Today, the European Respiratory Society (ERS) and the European Centre for Disease Prevention and Control (ECDC) publish their jointly developed European Union Standards for Tuberculosis Care (ESTC). The 21 patient-centred standards aim to guide clinicians and public health workers to ensure optimal diagnosis, treatment and prevention of tuberculosis (TB) in Europe with nearly 74,000 reported TB cases in the EU/EEA in 2010 clearly showing that TB remains a public health challenge across the region.
The new EU-specific guidelines were developed by a panel of 30 experts and aim to bridge current gaps in the case management of TB that were identified in a recent survey. In the process, the ERS has taken the lead in developing the clinically related standards and ECDC has developed the public health related standards. The ESTC are based on the same recommendations as the International Standards for TB Care (ISTC), but feature additional supplements and replacement information relevant for healthcare providers in the EU.

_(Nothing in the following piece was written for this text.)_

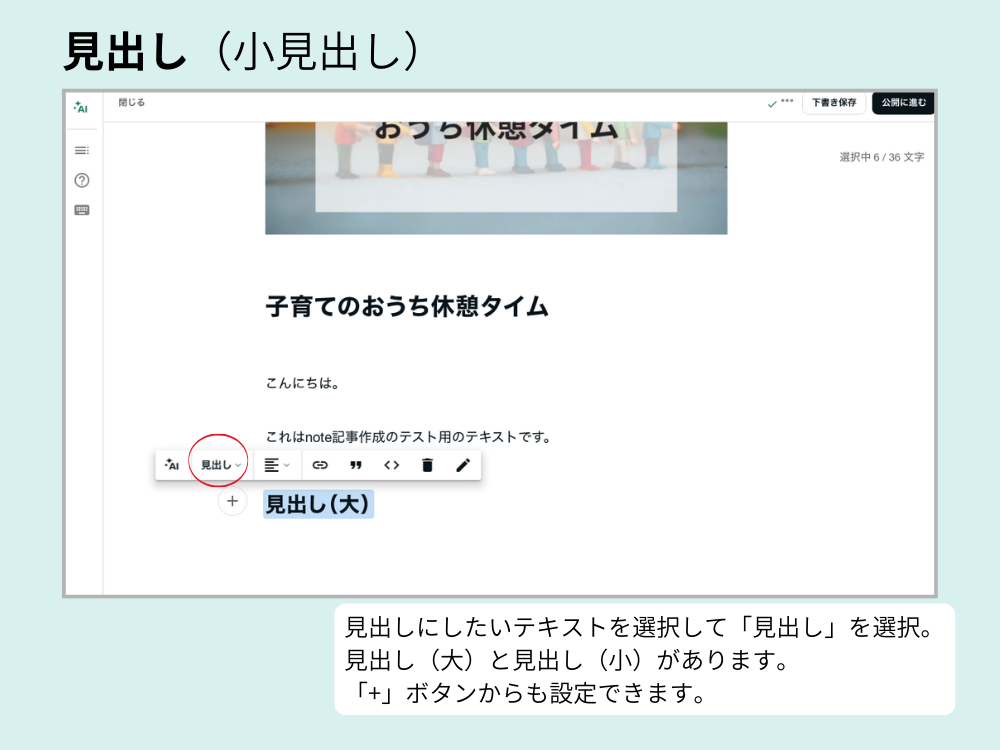
Task: Open the help icon in the sidebar
Action: pyautogui.click(x=83, y=180)
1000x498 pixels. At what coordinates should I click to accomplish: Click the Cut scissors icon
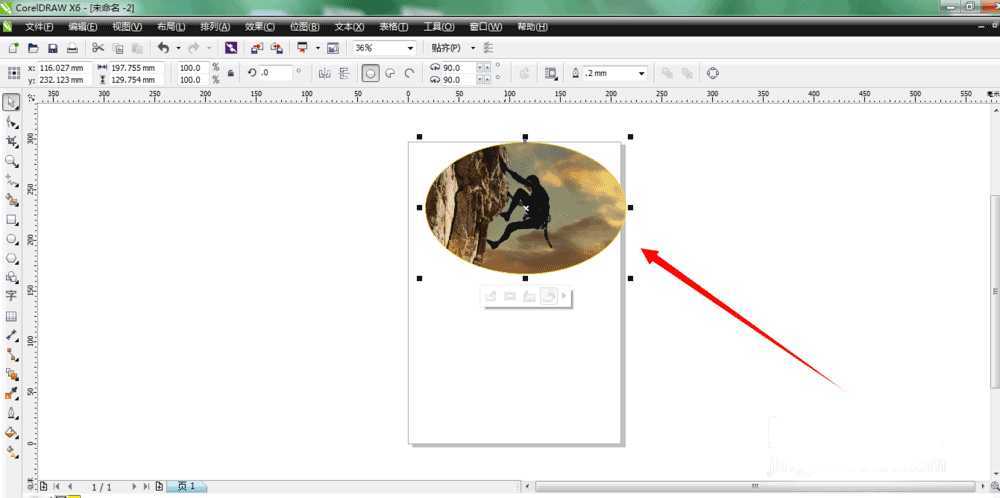98,48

EU-specific recommendations from the new guidelines include:
- All people showing signs, symptoms, history or risk factors linked with TB should be examined for TB.
- All people diagnosed with TB should undergo drug susceptibility testing in a laboratory setting, to rule out drug-resistance and help combat the growing number of multidrug-resistant cases of TB (MDR-TB).
- Patients with, or highly likely to have, TB caused by drug-resistant organisms (especially MDR-TB) should be treated for at least 20 months, with the recommended intensive phase of treatment being 8 months.
- Clinicians should ensure that all newly admitted patients who are suspected of having infectious TB are subject to respiratory isolation until their diagnosis is confirmed or excluded following an appropriate infection control plan.
"Multidrug-resistant and extensively drug-resistant TB have taken a foothold in the EU: 4.6% of the TB patients were diagnosed with MDR-TB in 2010 and only 30% of the MDR TB patients notified in 2008 have been successfully treated and the proportion of XDR-TB patients increased from 8.2% to 13.2% from 2009 to 2010," warns ECDC Director Marc Sprenger. "We have to do better than that and actively prevent drug-resistant TB. To do this, the new EU Standards offer hands-on and easy-to-use advice tailored to the needs of the EU/EEA. It is every TB patient's right to receive the best of care and we have a responsibility towards EU/EEA citizens to prevent any more spread of TB, MDR-TB and XDR-TB."
President-elect of the ERS, Professor Francesco Blasi, who is also an author of the new guidelines, said: "Across Europe, TB poses a serious threat to public health. With accurate prevention, diagnosis and treatment, we can diminish this threat. Standards for TB care in Europe are still below an acceptable level and recent surveys have highlighted gaps in the case management of TB. The new guidelines include key recommendations relevant to a European audience, which can help reduce the spread of TB and improve patient care."
The publication of the guidelines coincides with the start of a special review series in the European Respiratory Journal, looking at the current state of TB in Europe. The series begins today with an editorial and paper on the prevalence of inappropriate TB treatment regimens. Four more papers will follow in upcoming editions of the Journal.
The ERS has also recently launched (early March) the European Forum for TB Innovation which aims to identify and highlight the gaps, challenges and needs in innovating and optimising European and global TB control.